The HCAHPS survey is a part of a value-based purchasing initiative that ties reimbursement to quality outcomes, as opposed to traditional fee for service reimbursement structures. The survey is broken into two sections. The first section measures frequency (the scale is never, sometimes, usually, or always) on six composites of questions and two additional questions in regards to:
- Communication with doctors
- Communication with nurses
- Responsiveness of hospital staff
- Pain management
- Communication about medications
- Cleanliness of hospital
- Quietness at night of hospital
There is one more composite and three additional questions whose answers are in different formats:
- Discharge information (no to yes)
- Willingness to recommend (definitely no to definitely yes)
- Overall hospital rating (0 to 10 rating scale)
The most frequently reported “best” result in each composite is reported for each hospital. “Always” is the only response that counts, and there is no partial credit for “almost.” This is to say that if 75% of hospital patients respond that their doctors “always” communicated well, while the other 25% of responses fell below the top box score, only 75% is reported in response to that question.
The questions that this project aims to improve are specific to hospital communication:
- During this hospital stay, how often did nurses explain things in a way you could understand?

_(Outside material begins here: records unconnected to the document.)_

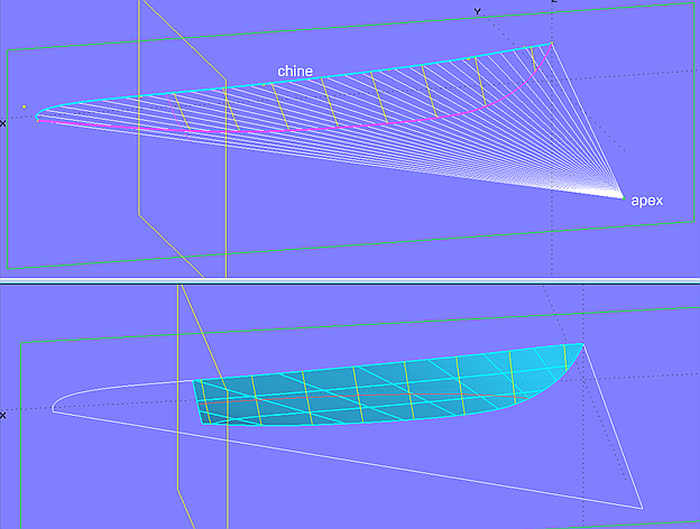Select the green bounding frame's top-left corner, lower view
The height and width of the screenshot is (529, 700).
(21, 343)
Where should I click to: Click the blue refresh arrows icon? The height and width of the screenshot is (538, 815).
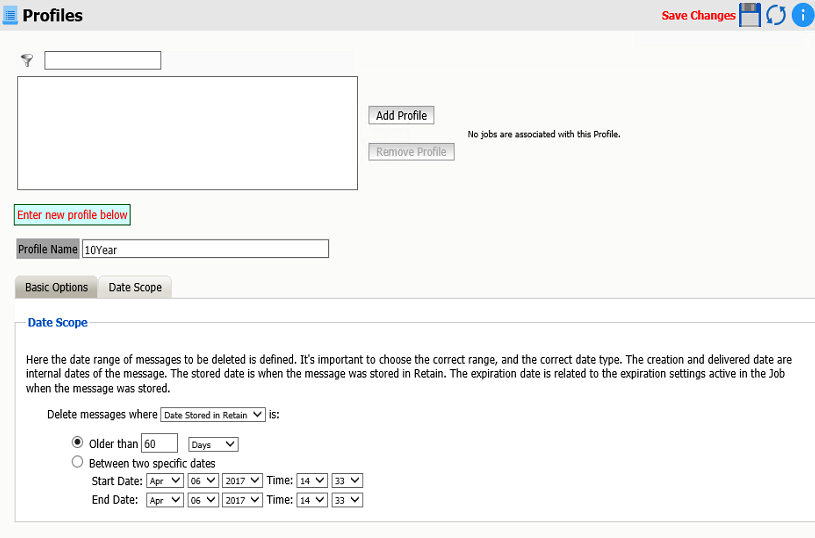coord(775,15)
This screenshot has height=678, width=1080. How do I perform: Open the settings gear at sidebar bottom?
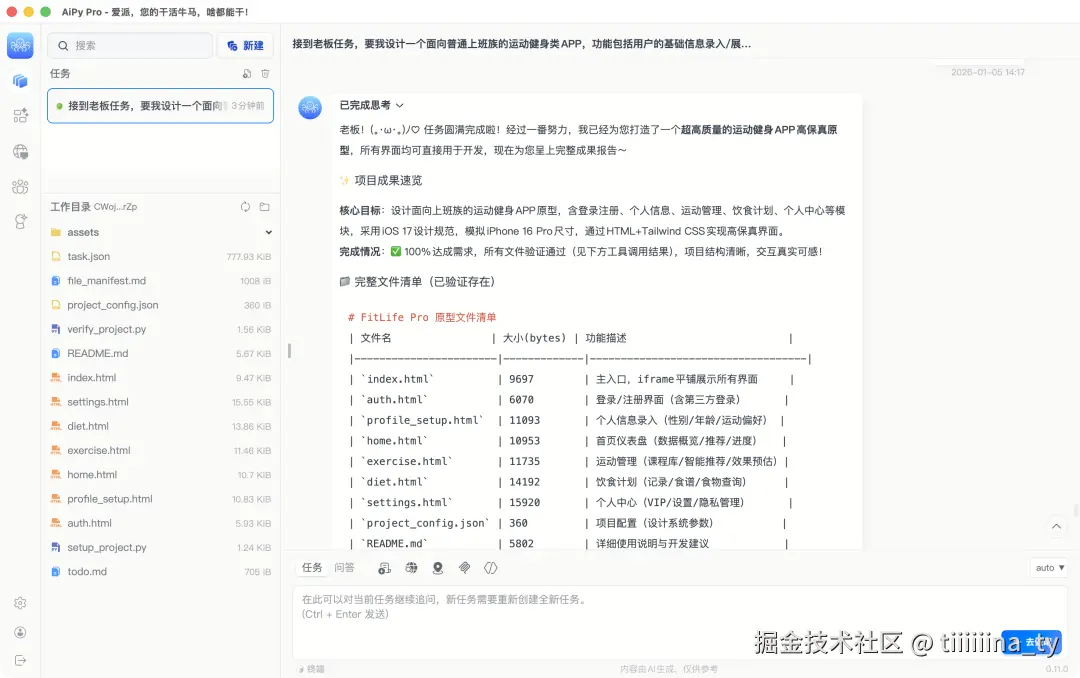(x=20, y=603)
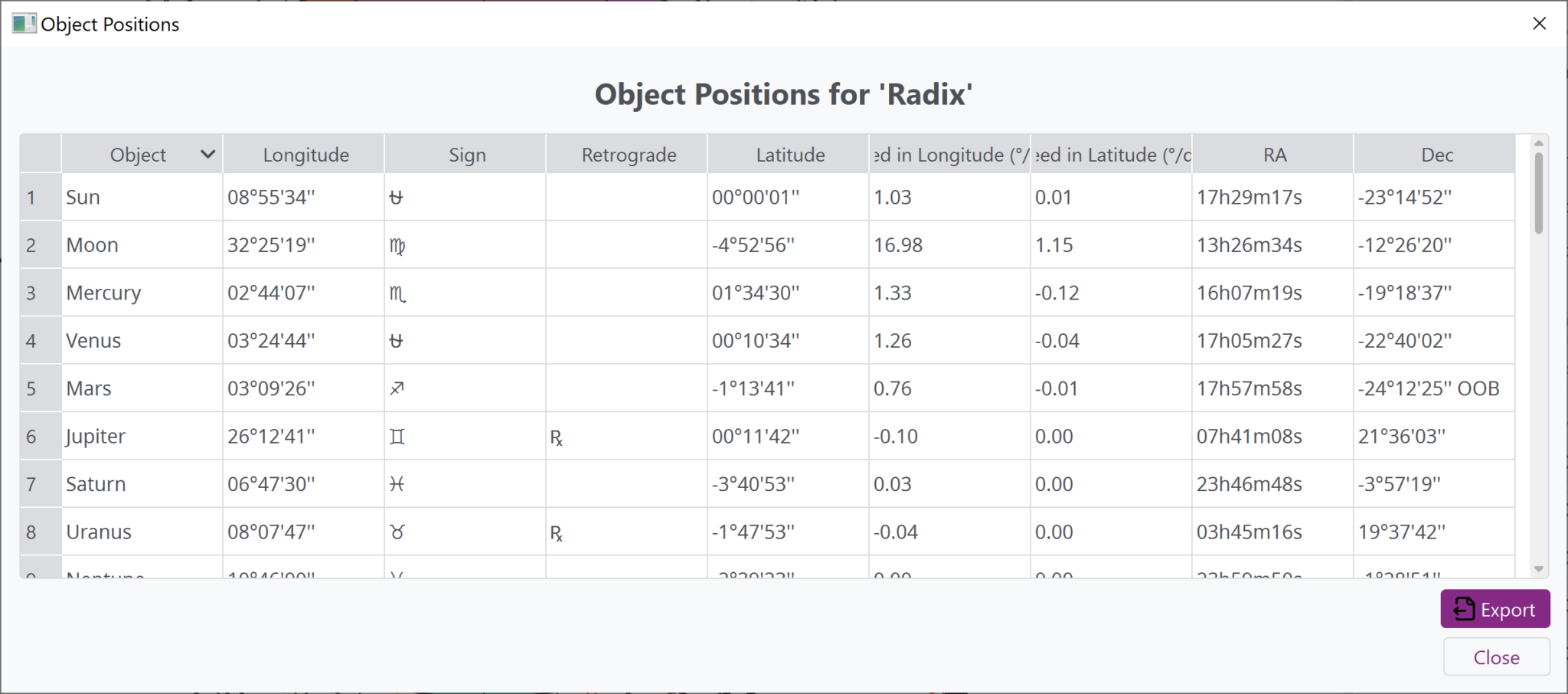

- During this hospital stay, how often did doctors explain things in a way you could understand?
- Before giving you any new medicine, how often did hospital staff tell you what the medicine was for?
- Before giving you any new medicine, how often did hospital staff describe possible side effects in a way you could understand?
- During this hospital stay, did doctors, nurses or other hospital staff talk with you about whether you would have the help you needed when you left the hospital?
- During this hospital stay, did you get information in writing about what symptoms or health problems to look out for after you left the hospital?
- When I left the hospital, I had a good understanding of things I was responsible for in managing my health.
- When I left the hospital, I clearly understood the purpose for taking each of my medications.
As noted by the authors of this book, the New England Journal of Medicine “found that quality of care was significantly better in hospitals that performed better on HCAHPS” (Studer, & Robinson, 2010). The aim of this project is to improve health communication between providers and patients, and also to empower patients through education of their illness and provide access to resources.
Studer, Q., & Robinson, B. (2010). The HCAHPS handbook: Hardwire your hospital for pay-for-performance success. Gulf Breeze, FL: Fire Starter Pub.